» Source records
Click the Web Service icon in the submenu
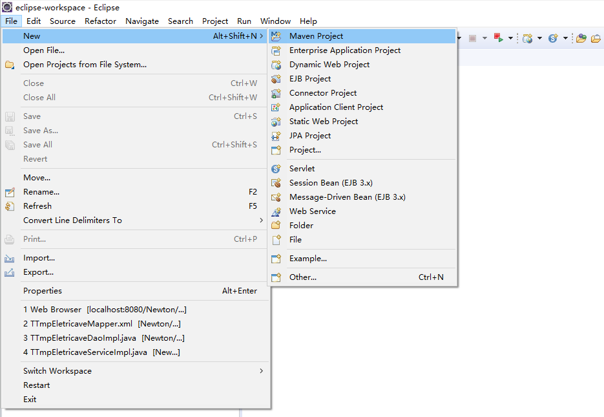click(x=276, y=211)
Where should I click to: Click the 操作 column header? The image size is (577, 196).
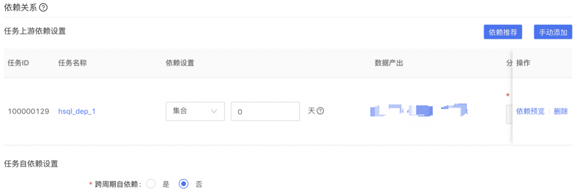pyautogui.click(x=523, y=63)
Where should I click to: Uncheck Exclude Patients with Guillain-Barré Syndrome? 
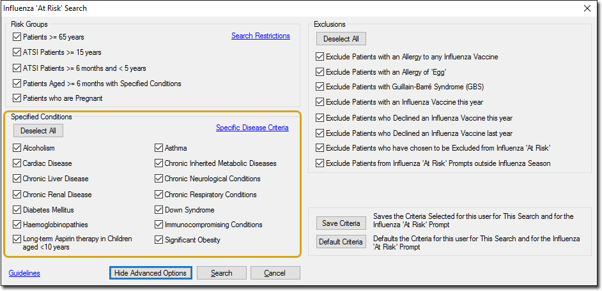[320, 87]
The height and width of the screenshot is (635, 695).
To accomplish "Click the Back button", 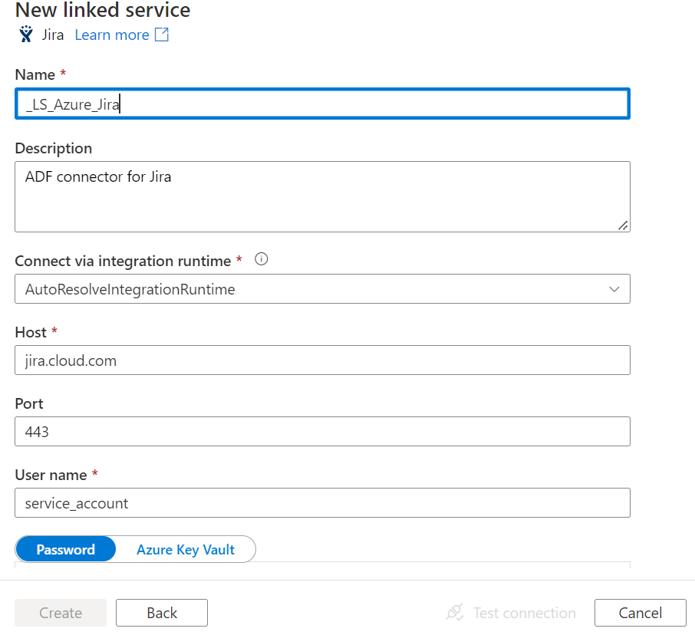I will (162, 613).
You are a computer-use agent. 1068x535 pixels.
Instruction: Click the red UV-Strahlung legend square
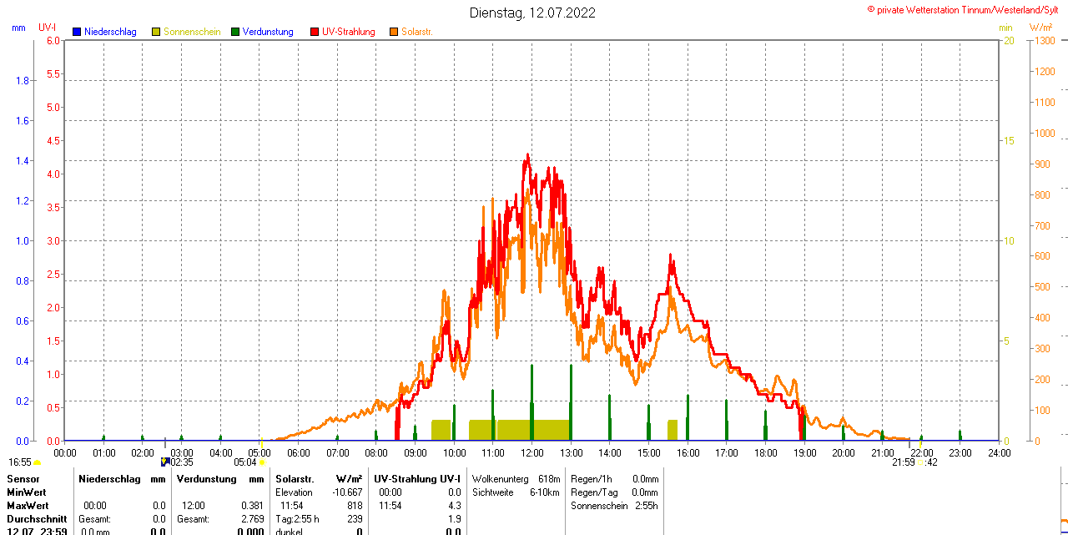tap(315, 32)
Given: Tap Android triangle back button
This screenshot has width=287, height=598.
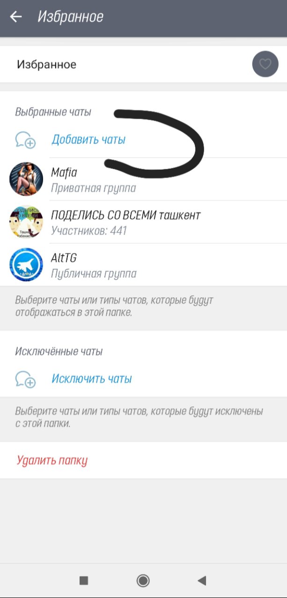Looking at the screenshot, I should [x=202, y=581].
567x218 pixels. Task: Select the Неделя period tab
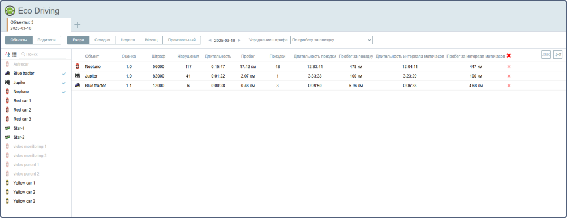click(128, 40)
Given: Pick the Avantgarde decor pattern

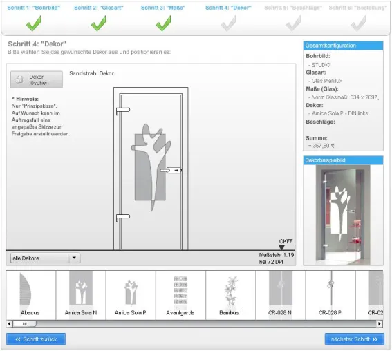Looking at the screenshot, I should 180,295.
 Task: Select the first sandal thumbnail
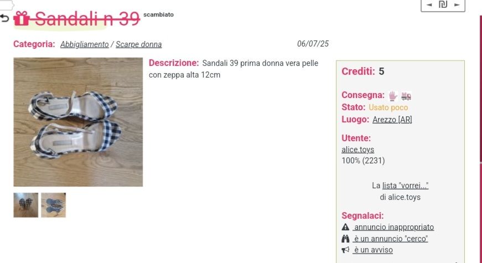(26, 205)
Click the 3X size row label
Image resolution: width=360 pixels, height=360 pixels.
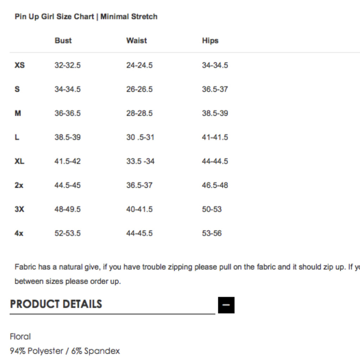click(19, 209)
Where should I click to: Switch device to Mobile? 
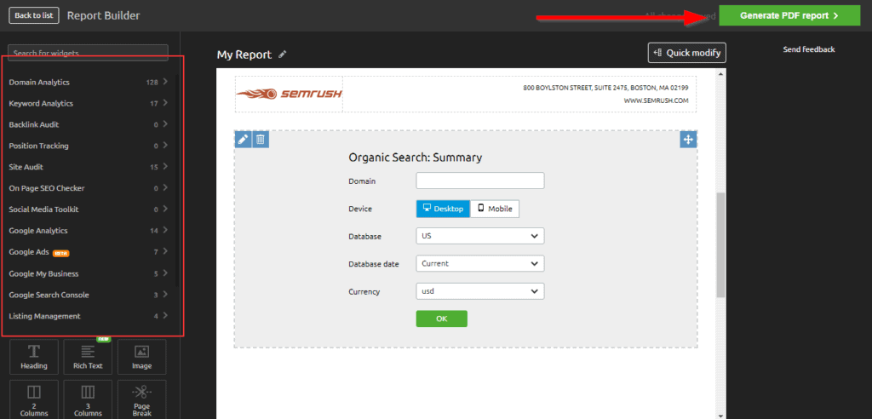pos(494,209)
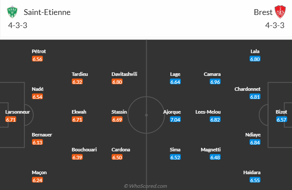Select Bernauer's 6.13 rating badge
This screenshot has height=190, width=292.
(37, 142)
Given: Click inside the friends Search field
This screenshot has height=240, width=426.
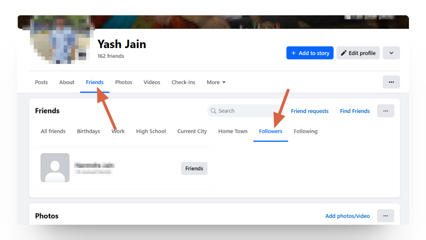Looking at the screenshot, I should click(241, 111).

» Instructions for the task
The expected output is every line from the line where "567x218 pixels. Task: Select" appears to the final line of the material, unchanged and with no pictures.

» Exercise solution
567x218 pixels. Task: Select the Неделя period tab
click(128, 40)
Given: Pick the Avantgarde decor pattern

Looking at the screenshot, I should 180,295.
 Task: Select the first sandal thumbnail
(26, 205)
Click the 3X size row label
Image resolution: width=360 pixels, height=360 pixels.
click(19, 209)
Where should I click to: Switch device to Mobile? 
pos(494,209)
Select Bernauer's 6.13 rating badge
This screenshot has height=190, width=292.
(37, 142)
Given: Click inside the friends Search field
This screenshot has height=240, width=426.
Looking at the screenshot, I should click(241, 111).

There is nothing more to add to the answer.